PROVIDED RECORDS: Begin

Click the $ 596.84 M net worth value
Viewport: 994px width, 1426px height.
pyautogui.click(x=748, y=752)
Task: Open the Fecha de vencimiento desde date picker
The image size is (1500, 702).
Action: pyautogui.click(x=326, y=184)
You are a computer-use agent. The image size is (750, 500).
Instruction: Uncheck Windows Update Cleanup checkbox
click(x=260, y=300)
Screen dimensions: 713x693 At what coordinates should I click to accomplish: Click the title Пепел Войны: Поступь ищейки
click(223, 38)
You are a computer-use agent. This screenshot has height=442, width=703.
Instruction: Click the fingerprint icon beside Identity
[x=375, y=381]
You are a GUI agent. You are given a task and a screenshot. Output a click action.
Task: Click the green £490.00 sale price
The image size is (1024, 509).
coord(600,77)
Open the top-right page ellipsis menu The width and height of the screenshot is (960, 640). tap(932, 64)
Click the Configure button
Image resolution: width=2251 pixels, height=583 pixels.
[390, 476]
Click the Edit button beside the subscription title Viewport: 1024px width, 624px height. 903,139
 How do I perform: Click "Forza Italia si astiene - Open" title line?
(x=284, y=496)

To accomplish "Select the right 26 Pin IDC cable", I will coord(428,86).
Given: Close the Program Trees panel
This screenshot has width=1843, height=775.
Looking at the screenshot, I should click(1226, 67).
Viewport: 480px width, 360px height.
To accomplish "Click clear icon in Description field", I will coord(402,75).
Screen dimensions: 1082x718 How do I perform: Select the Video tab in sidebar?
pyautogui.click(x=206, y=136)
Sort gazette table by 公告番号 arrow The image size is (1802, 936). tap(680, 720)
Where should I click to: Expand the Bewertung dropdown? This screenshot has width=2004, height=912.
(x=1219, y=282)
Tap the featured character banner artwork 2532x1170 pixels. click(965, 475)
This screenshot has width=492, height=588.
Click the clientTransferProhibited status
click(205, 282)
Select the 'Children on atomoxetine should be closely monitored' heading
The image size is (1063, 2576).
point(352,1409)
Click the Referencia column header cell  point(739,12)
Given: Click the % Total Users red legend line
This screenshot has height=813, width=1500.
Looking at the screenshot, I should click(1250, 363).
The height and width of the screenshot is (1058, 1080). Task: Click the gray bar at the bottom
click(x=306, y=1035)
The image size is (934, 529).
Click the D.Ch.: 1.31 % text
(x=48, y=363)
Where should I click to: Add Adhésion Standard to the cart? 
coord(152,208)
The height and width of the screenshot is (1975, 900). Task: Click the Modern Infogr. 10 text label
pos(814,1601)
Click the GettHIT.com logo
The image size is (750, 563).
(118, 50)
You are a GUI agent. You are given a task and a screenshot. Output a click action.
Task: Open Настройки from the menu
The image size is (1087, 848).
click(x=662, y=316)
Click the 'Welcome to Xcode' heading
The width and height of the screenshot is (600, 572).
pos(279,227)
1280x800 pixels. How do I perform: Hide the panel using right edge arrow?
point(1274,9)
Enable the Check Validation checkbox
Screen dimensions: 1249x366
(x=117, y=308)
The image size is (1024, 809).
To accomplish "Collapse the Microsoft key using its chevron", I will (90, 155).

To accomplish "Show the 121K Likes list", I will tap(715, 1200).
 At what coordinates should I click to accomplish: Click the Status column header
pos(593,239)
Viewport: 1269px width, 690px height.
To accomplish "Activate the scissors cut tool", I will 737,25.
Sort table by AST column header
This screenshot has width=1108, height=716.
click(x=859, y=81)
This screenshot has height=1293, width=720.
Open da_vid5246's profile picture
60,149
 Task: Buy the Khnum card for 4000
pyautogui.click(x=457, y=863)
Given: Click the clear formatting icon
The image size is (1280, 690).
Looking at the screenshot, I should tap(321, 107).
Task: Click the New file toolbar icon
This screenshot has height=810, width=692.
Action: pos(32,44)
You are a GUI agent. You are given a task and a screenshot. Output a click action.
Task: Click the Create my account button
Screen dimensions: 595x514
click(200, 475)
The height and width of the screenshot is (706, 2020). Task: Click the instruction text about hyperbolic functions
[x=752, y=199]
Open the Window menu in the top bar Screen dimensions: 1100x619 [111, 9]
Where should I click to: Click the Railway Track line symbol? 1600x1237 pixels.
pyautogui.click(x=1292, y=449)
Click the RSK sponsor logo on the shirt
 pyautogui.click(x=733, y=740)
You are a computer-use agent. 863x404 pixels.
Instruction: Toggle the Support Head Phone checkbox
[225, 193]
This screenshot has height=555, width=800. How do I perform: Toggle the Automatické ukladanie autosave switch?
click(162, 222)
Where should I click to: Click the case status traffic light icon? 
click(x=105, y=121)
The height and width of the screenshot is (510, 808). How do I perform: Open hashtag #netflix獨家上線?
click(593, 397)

PROVIDED RECORDS: End

## WORK TO BE COMPLETED
Show the lines from the data above that contain the string "table".

## RESULT
Sort gazette table by 公告番号 arrow The image size is (1802, 936). tap(680, 720)
Sort table by AST column header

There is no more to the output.